PROBLEM DETAILS:
Only some lines are wanted. Transcribe, exactly, the lines below from the line with "Pick the Expression tool (mf)" up to and including the line with "Mark row 1 as Taxable".

SOURCE MATERIAL:
—————
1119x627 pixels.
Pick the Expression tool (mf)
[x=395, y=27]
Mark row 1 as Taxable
—————
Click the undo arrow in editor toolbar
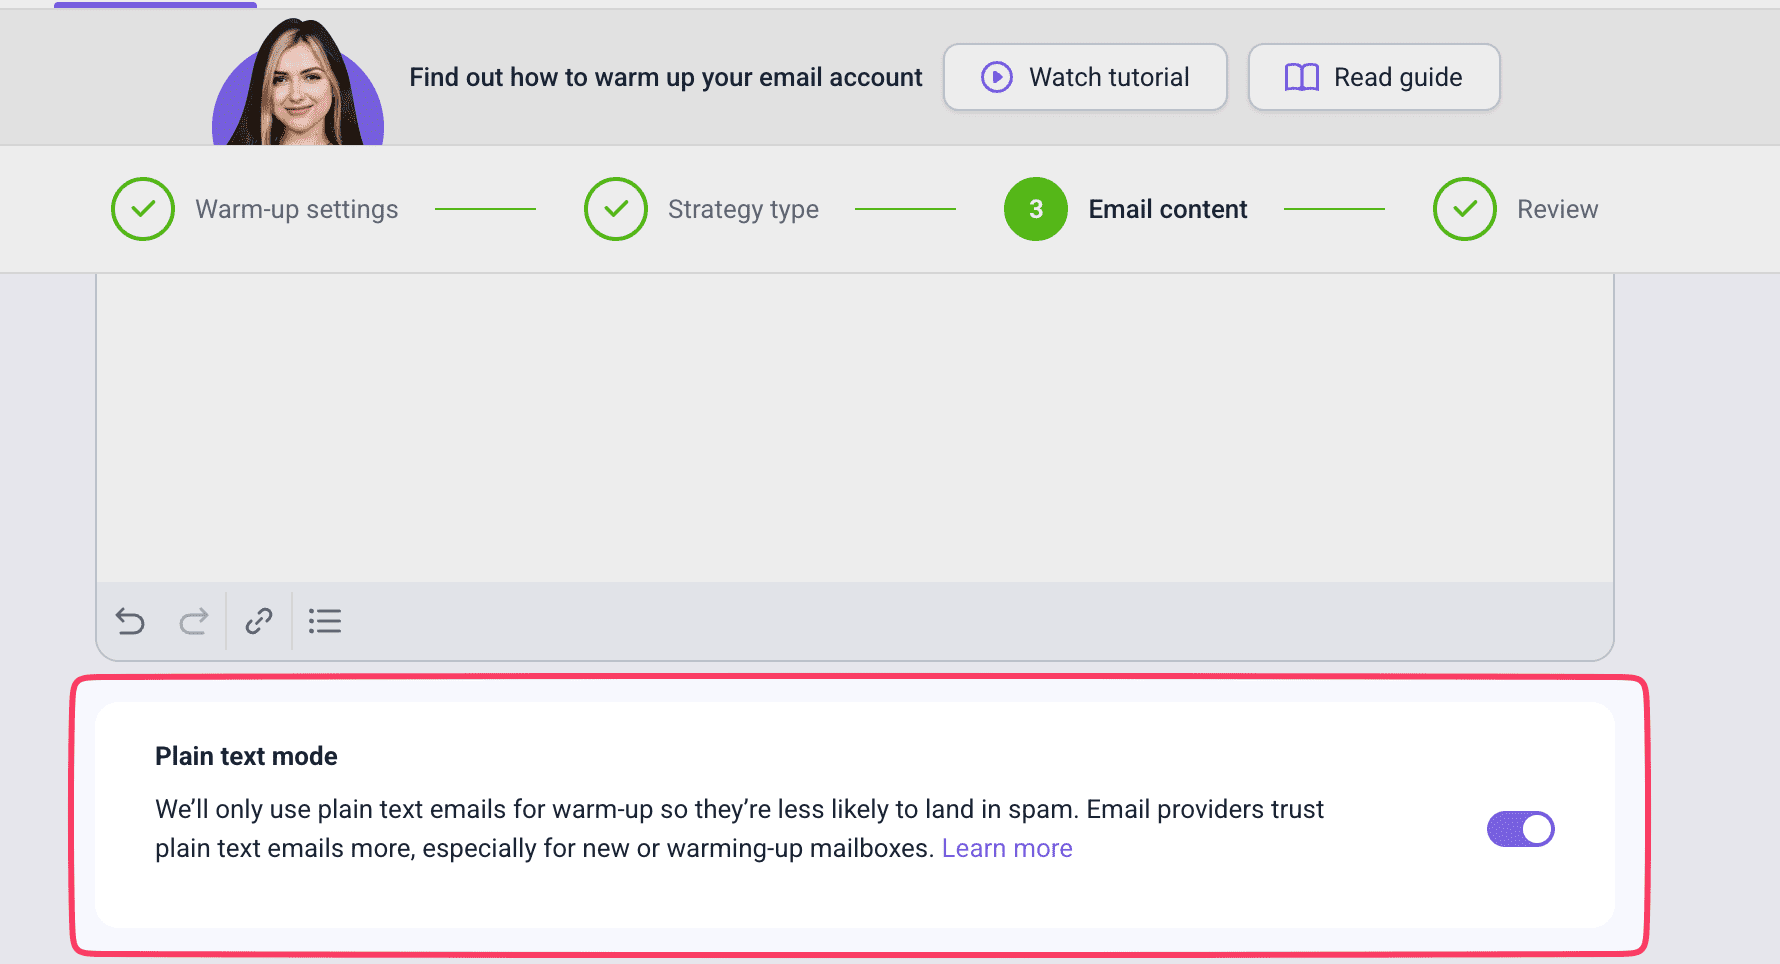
—————
TASK RESPONSE:
Pick the Expression tool (mf)
[x=395, y=27]
Mark row 1 as Taxable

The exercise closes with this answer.